The list of hedge fund frauds is lengthy and growing. Recent hedge fund frauds include the Bayou Funds, as well as Wood River Partners. But investors may remember some of these "oldie but goodies":

Lipper & Company: securities fraud guilty pleas followed the managers' 40% inflation of the fund's $4.9 billion portfolio

Beacon Hill Asset Management: principals banned or suspended from securities industry but not before misappropriating $300 million

Tradewinds International: tearful DVD confession didn't cure as much as a $22 million shortfall, in part due to the manager's spending investors' money on himself

Manahatten Investment Fund: Michael Berger earned his place on the FBI's Most Wanted List for blowing $400 million

All of this means that investors, and their advisers, must be cautious and diligent in considering such hedge fund investments, as well as hedge funds of funds investments.

Securities regulators have provided some guidance. For example, the SEC has published "Hedging Your Bets: A Heads Up on Hedge Funds and Funds of Hedge Funds," available at www.sec.gov/answers/hedge.htm. Likewise, the National Association of Securities Dealers (NASD) has published an Investor Alert entitled, "Funds of Hedge Funds - Higher Costs and Risks for Higher Potential Returns," available at www.nasd.com/investor/alerts/alert_hedgefunds.htm.

Moreover, the NASD has alerted brokerage firms (and their advisers) that they have numerous obligations associated with recommending hedge funds. These include the duty to: 1) ensure that sales promotions provide balanced disclosures of risk and return; 2) perform due diligence to determine that the hedge fund or fund of hedge funds is suitable for any customer; and 3) perform a customer-specific suitability determination.
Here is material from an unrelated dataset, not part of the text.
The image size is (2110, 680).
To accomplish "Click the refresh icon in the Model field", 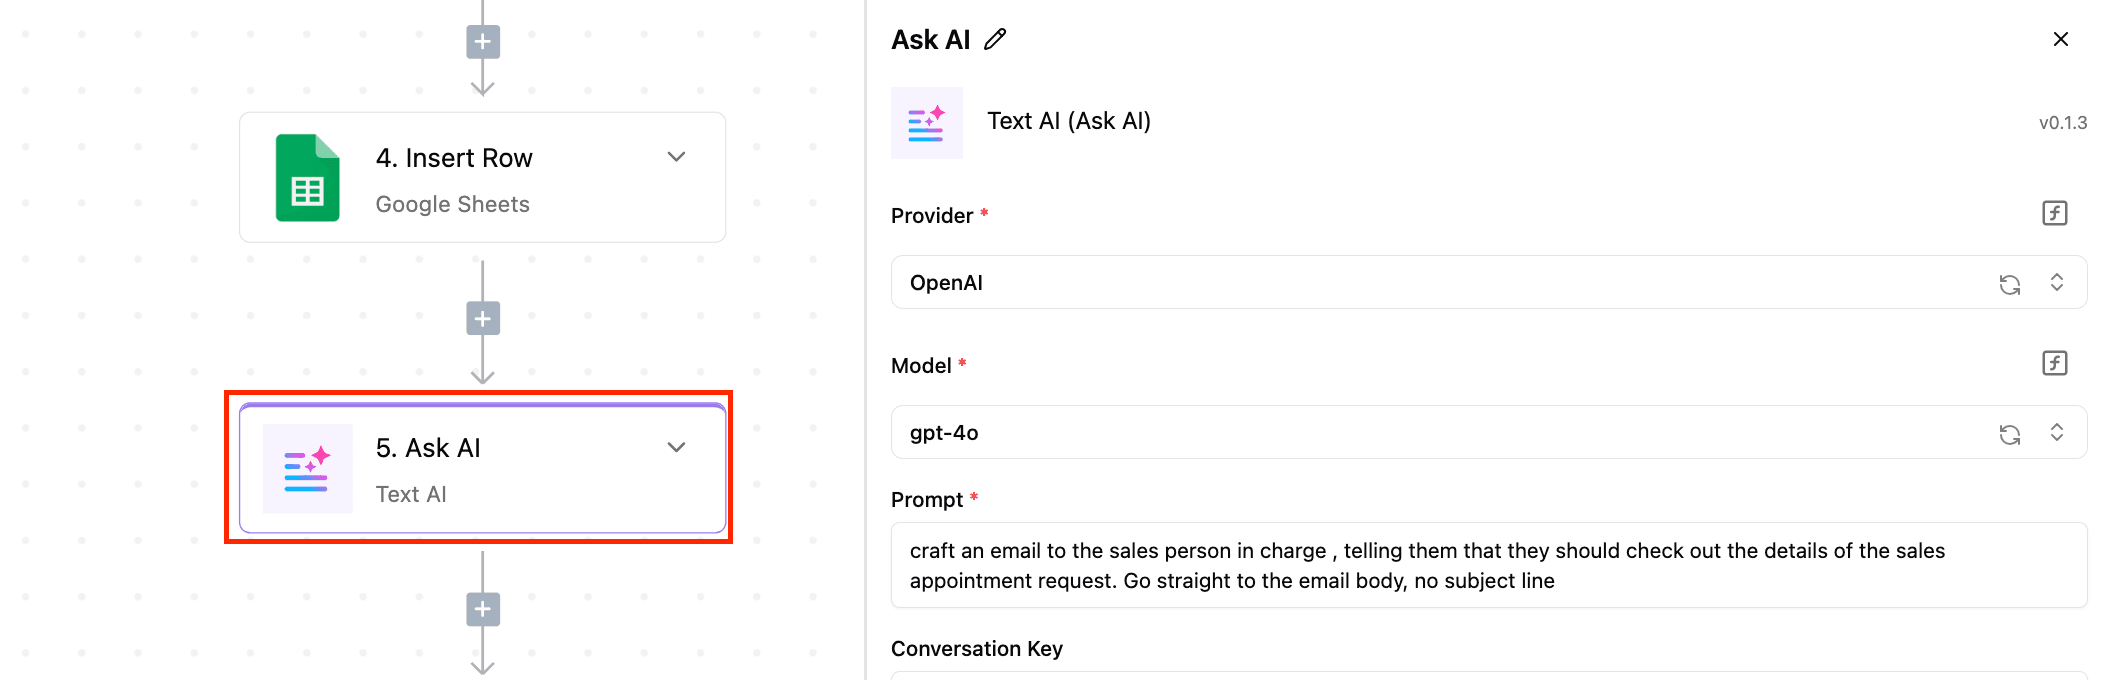I will click(x=2009, y=434).
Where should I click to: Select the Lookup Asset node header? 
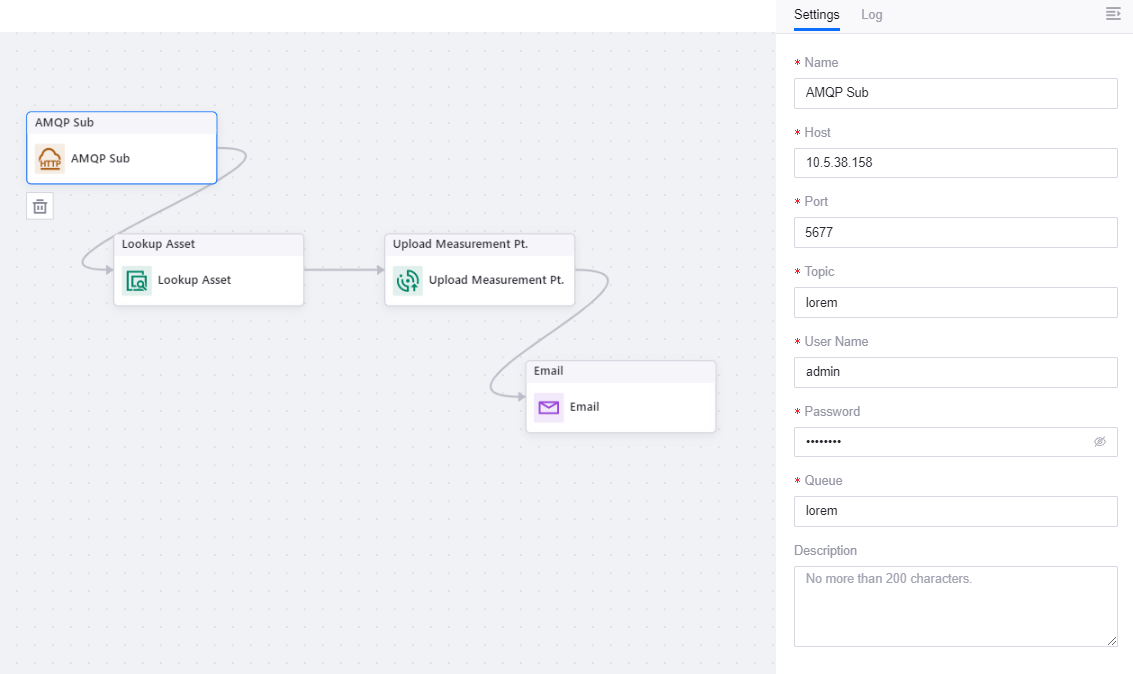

But what exactly should investors and their advisers do to conduct due diligence? Fortunately, information and resources are available. Let's overview three of them. First, the not-for-profit Greenwich Roundtable publishes (for a fee) a series entitled Best Practice of Hedge Fund Investing. Selected excerpts suggest that the due diligence process is divided into eight parts. These parts are: (1) Strategy, Investment Process, and Market Opportunity; (2) Team and Organization; (3) Fee Structure and Terms; (4) Management Company, Fund Structure and Asset Base; (5) Quantitative Review; (6) Operations and Transparency; (7) Third Party Vendor and Business Management Evaluation; and (8) Intuition, Judgment and Experience.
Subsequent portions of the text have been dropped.